═══ Source passage

HEALTH REFORM: How "Evidence-Based Baseball" Can Help Us Fix Health Care
None of us need to be reminded that we live in a time when every dollar, including every health care dollar, has to count. We highly recommend a terrific New York Times op-ed today by the unlikely trio of Sen. John Kerry, former House Speaker Newt Gingrich and Oakland A's General Manager Billy Beane. They call for government-backed, truly independent comparative effectiveness program to find out what works in medicine and what we should stop wasting our money on. And remember, they penned this piece even before this week's headlines about the widespread practice of doctors prescribing placebos.
Wonder why the Oakland A's are relevant? Read the piece to capture the whole lovely argument but the gist is that baseball has experienced what the authors call a "data-driven information revolution. Number crunchers now routinely use statistics to put better teams on the field for less money." We've learned from the Dartmouth Atlas and numerous other researches that more isn't always better in health care, that lower-cost hospitals get as good or better results than the bigger spenders. Well, the Tampa Bay Rays (and we know how it must have hurt Boston-based Sen. Kerry to write these lines) have the second-lowest payroll in baseball. Yet they are the ones in the series while the bigger bucks teams are watching it on TV. Here are a few highlights from the peice:
Remarkably, a doctor today can get more data on the starting third baseman on his fantasy baseball team than on the effectiveness of life-and-death medical procedures....
Evidence-based health care would not strip doctors of their decision-making authority nor replace their expertise. Instead, data and evidence should complement a lifetime of experience, so that doctors can deliver the best quality care at the lowest possible cost.

══════

**Questions**.
1: Name each author of the op-ed recommended in the passage on evidence-based baseball.
2: Answer from the passage on evidence-based baseball:
(a) Which newspaper ran the op-ed?
(b) Which team has the second-lowest payroll in baseball?
(c) According to the highlights, what can a doctor today get more data on than on the effectiveness of life-and-death medical procedures?

═══ Supplied data

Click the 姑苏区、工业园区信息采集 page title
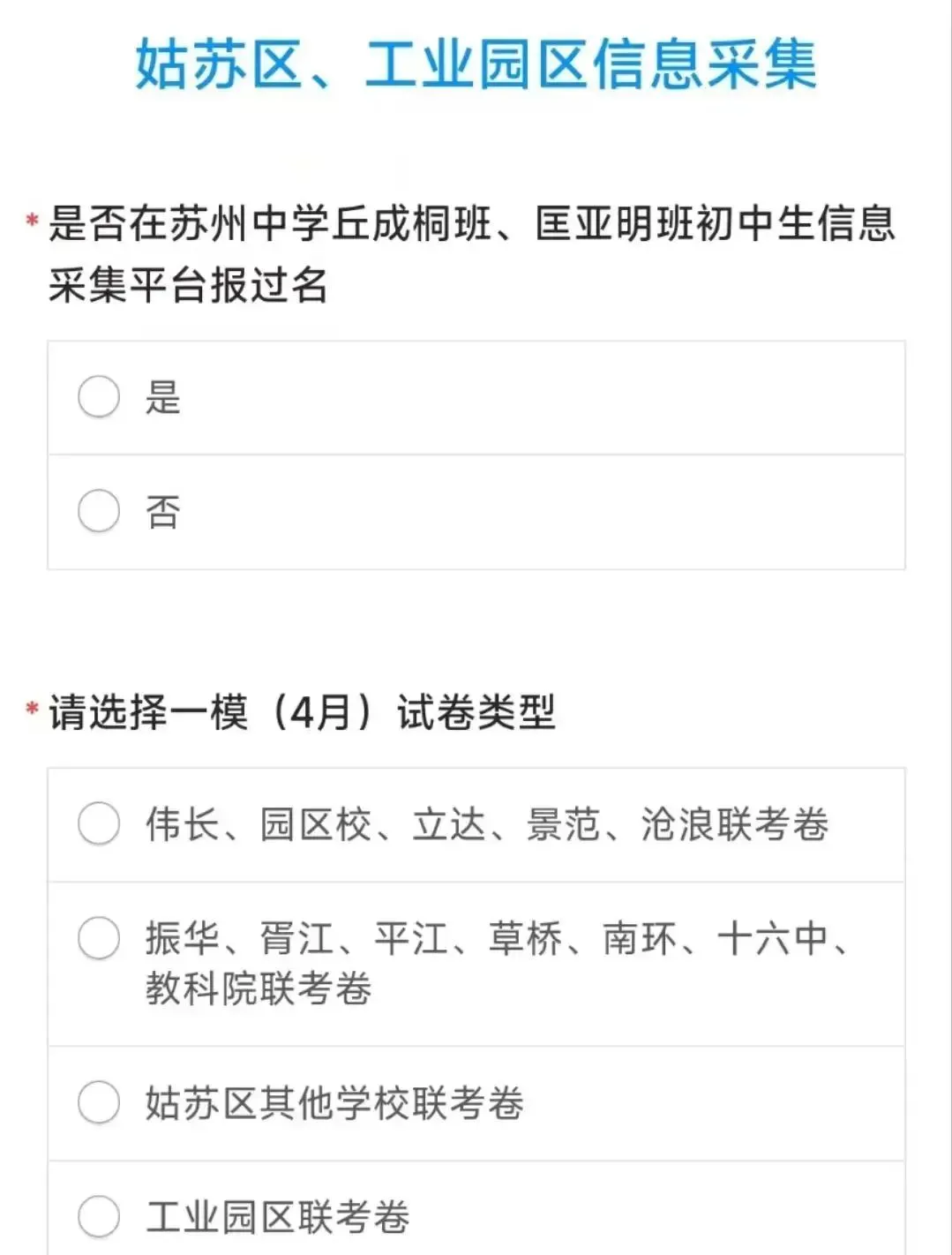The width and height of the screenshot is (952, 1255). click(x=476, y=64)
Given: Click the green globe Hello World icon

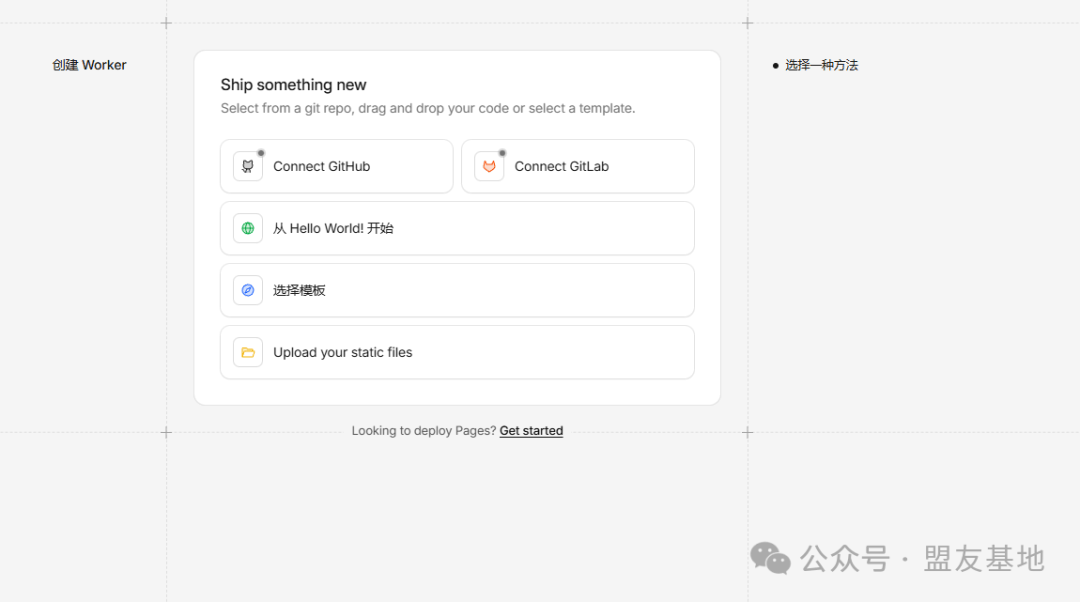Looking at the screenshot, I should [x=248, y=229].
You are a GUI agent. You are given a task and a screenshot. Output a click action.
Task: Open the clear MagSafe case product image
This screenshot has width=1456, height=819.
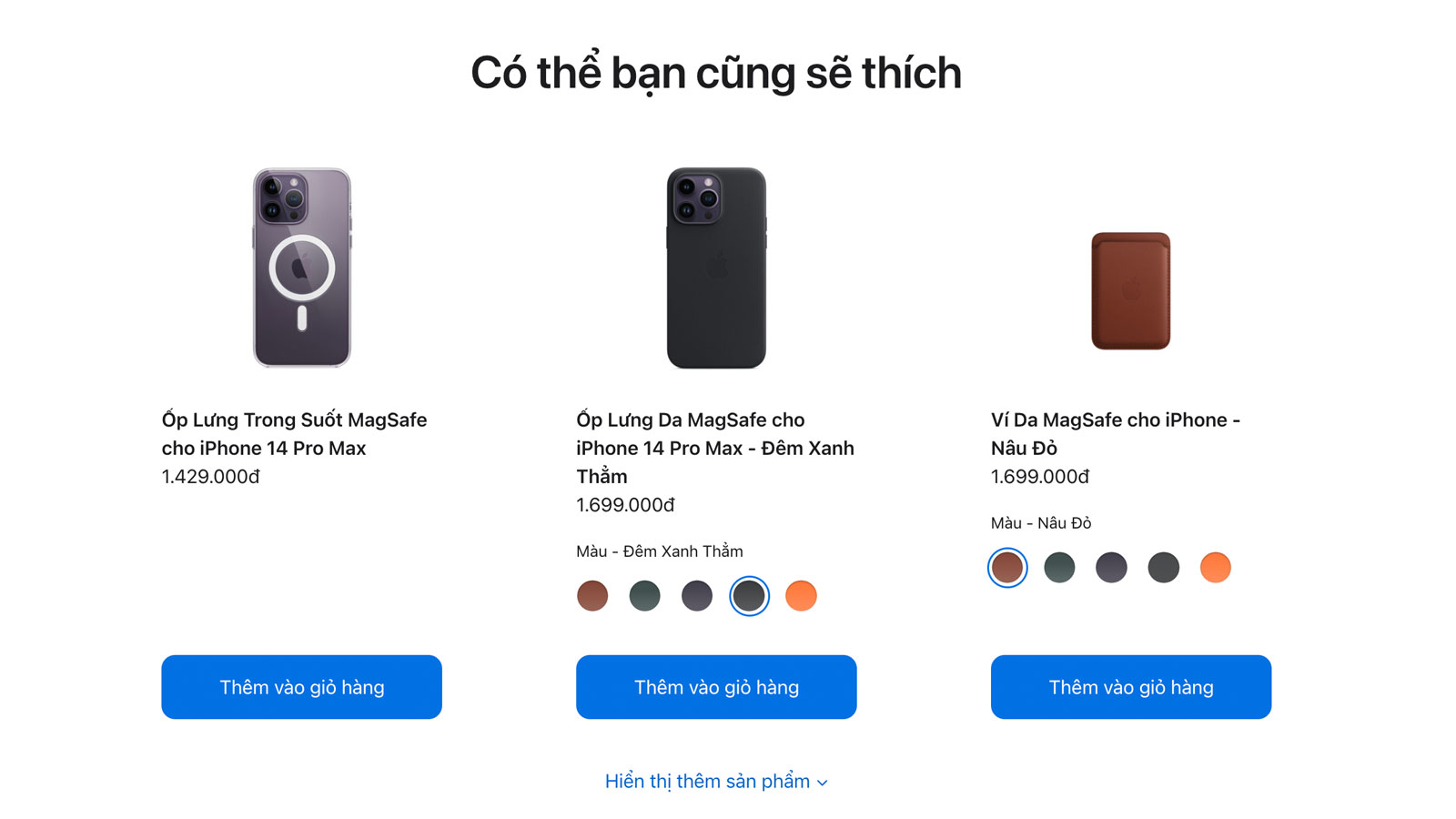pyautogui.click(x=302, y=268)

══════

**Answer section**.
1:
Sen. John Kerry
Newt Gingrich
Billy Beane

2:
(a) The New York Times
(b) The Tampa Bay Rays
(c) The starting third baseman on his fantasy baseball team